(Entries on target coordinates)
⁂
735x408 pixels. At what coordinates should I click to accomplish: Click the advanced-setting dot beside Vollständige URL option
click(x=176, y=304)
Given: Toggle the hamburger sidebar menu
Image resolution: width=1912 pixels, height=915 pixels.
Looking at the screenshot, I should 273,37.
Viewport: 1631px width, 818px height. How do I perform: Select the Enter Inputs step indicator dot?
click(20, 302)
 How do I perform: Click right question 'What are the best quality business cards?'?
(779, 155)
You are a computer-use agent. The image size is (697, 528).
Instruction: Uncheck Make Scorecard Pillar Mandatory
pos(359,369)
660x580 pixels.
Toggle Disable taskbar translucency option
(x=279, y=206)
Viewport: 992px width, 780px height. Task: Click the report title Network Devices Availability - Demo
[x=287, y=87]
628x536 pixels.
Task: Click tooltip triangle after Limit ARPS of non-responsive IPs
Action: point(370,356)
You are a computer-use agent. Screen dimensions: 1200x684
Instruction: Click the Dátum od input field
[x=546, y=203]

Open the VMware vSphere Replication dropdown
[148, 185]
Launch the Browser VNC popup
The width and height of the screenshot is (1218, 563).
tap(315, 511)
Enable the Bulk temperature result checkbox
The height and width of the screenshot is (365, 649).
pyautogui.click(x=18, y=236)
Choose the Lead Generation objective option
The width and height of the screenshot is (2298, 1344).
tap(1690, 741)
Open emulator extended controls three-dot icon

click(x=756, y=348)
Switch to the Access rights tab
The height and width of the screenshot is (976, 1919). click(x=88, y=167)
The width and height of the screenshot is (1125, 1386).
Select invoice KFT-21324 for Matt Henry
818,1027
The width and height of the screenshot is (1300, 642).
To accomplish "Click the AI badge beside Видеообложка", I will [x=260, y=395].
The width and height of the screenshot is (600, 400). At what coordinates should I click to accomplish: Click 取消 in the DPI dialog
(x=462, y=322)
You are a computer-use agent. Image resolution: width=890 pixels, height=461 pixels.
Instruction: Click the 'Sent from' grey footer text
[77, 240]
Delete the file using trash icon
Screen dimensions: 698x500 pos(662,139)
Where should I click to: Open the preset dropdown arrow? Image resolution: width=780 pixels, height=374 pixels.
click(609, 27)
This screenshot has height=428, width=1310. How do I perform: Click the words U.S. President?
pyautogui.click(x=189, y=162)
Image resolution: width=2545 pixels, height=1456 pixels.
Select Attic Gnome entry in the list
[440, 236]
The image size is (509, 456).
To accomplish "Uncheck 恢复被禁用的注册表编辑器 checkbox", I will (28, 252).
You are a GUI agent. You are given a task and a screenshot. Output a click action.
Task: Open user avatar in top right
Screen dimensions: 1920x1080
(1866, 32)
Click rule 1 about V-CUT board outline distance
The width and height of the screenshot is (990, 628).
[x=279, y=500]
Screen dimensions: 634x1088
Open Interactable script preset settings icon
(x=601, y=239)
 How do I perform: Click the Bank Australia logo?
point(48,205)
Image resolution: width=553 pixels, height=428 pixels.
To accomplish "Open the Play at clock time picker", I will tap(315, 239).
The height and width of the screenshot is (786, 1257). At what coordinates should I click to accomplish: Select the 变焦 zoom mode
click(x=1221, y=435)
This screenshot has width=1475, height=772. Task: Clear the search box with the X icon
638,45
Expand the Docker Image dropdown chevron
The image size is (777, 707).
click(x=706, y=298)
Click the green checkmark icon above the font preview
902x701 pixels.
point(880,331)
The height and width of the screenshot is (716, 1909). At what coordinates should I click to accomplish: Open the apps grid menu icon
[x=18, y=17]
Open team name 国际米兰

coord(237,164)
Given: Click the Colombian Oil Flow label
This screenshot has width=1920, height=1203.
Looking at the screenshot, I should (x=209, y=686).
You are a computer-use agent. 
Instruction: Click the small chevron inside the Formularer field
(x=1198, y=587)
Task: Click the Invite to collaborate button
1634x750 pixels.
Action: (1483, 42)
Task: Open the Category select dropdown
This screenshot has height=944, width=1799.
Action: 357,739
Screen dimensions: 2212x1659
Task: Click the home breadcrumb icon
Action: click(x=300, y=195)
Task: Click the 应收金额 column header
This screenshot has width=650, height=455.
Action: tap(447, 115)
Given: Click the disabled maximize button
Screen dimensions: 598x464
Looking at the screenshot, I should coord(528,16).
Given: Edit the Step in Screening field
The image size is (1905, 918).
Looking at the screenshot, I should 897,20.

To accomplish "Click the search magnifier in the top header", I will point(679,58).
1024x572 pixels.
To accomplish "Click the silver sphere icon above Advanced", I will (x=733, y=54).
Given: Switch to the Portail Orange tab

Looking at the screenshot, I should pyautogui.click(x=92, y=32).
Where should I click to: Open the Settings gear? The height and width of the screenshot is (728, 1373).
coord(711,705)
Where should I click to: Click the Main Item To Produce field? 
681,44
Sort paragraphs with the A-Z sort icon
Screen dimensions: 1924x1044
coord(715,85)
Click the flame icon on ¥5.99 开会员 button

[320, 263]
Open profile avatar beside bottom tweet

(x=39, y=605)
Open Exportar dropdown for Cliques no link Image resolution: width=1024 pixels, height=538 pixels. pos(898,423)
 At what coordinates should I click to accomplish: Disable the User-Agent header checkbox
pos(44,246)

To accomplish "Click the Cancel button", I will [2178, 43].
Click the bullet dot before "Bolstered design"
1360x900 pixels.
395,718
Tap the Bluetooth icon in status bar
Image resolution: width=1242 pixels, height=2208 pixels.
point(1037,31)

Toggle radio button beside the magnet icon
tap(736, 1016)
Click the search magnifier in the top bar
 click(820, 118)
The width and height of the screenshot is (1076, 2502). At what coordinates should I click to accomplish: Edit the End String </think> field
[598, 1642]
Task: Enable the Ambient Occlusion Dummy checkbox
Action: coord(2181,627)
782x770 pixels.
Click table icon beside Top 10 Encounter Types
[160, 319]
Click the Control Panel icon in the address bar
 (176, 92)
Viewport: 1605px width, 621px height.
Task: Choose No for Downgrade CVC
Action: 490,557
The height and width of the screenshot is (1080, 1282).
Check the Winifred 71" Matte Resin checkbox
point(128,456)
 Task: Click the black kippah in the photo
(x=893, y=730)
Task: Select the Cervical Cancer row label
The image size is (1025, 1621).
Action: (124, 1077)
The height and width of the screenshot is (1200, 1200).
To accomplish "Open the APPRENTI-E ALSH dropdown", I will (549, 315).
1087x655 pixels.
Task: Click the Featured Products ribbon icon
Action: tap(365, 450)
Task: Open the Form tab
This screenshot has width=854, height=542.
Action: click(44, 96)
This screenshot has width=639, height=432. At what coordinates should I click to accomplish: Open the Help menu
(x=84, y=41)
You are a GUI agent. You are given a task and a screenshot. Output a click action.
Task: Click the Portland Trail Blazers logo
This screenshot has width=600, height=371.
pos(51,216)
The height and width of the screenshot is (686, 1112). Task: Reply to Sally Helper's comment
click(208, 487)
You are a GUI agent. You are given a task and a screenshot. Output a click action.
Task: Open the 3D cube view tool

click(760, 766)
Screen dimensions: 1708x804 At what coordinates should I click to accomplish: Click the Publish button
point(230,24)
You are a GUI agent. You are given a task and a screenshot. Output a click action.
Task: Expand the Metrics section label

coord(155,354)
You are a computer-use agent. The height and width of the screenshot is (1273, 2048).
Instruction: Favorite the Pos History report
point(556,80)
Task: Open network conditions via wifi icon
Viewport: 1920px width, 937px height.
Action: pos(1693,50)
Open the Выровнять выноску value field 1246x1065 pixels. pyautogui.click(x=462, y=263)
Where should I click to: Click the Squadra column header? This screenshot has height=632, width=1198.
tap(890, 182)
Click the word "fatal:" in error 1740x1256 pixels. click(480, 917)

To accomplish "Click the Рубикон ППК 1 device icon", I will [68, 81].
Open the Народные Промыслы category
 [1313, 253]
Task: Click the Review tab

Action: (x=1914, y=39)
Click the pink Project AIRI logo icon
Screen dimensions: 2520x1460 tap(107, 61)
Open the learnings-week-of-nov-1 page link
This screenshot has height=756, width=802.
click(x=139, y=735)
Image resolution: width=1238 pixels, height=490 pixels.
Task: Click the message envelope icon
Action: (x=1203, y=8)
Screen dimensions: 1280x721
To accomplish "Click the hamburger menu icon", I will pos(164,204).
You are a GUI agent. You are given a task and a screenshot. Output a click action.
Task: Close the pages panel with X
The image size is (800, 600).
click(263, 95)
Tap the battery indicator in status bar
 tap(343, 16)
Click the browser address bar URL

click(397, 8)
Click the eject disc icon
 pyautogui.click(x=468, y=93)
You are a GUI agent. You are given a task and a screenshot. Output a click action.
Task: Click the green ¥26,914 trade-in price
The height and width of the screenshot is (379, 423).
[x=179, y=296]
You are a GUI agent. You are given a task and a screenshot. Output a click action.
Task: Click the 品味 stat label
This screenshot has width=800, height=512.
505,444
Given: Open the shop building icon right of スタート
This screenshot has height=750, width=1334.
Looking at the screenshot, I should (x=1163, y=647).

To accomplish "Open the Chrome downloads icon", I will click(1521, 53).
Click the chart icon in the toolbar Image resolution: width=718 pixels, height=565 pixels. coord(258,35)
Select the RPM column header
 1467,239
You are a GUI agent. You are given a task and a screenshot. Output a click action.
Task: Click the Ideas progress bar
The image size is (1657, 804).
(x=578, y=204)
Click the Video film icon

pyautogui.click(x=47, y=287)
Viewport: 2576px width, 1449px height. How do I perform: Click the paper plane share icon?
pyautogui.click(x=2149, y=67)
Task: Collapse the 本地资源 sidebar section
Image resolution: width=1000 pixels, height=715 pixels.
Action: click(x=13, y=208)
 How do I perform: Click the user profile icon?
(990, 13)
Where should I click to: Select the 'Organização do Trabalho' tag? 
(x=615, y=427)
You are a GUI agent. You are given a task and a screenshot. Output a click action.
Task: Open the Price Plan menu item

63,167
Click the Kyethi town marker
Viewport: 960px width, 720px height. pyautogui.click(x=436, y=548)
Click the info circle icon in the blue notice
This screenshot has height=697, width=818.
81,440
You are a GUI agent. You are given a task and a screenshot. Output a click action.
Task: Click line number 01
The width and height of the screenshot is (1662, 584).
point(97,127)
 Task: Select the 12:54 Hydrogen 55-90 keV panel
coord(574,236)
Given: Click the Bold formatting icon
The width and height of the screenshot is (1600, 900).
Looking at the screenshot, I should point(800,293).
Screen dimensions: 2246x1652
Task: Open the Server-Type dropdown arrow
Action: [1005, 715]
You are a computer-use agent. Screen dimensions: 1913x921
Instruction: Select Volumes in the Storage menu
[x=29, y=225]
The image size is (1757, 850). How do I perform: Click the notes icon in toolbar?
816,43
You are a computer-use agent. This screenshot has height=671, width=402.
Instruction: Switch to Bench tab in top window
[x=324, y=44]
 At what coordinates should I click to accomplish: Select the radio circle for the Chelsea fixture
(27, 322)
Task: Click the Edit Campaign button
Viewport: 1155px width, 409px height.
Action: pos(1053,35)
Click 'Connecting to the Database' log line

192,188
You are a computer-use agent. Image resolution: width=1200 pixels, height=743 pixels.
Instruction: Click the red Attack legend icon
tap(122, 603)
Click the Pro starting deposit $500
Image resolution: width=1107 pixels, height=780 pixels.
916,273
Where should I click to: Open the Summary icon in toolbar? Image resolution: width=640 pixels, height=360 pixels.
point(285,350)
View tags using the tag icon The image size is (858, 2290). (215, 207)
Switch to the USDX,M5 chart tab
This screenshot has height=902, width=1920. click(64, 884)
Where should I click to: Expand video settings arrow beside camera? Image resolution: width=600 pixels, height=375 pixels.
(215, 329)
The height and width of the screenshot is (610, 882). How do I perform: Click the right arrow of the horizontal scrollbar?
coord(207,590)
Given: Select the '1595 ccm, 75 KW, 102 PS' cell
⁂
Could you set down, word for word, the part of the records that opens with their first line and closes with the line containing "Action: point(370,356)"?

- _In response_
735x408 pixels. At what coordinates should I click to accomplish: Click the advanced-setting dot beside Vollständige URL option
click(x=176, y=304)
Given: Toggle the hamburger sidebar menu
Image resolution: width=1912 pixels, height=915 pixels.
Looking at the screenshot, I should 273,37.
Viewport: 1631px width, 818px height. How do I perform: Select the Enter Inputs step indicator dot?
click(20, 302)
 How do I perform: Click right question 'What are the best quality business cards?'?
(779, 155)
You are a computer-use agent. The image size is (697, 528).
Instruction: Uncheck Make Scorecard Pillar Mandatory
pos(359,369)
660x580 pixels.
Toggle Disable taskbar translucency option
(x=279, y=206)
Viewport: 992px width, 780px height. Task: Click the report title Network Devices Availability - Demo
[x=287, y=87]
628x536 pixels.
Task: Click tooltip triangle after Limit ARPS of non-responsive IPs
Action: point(370,356)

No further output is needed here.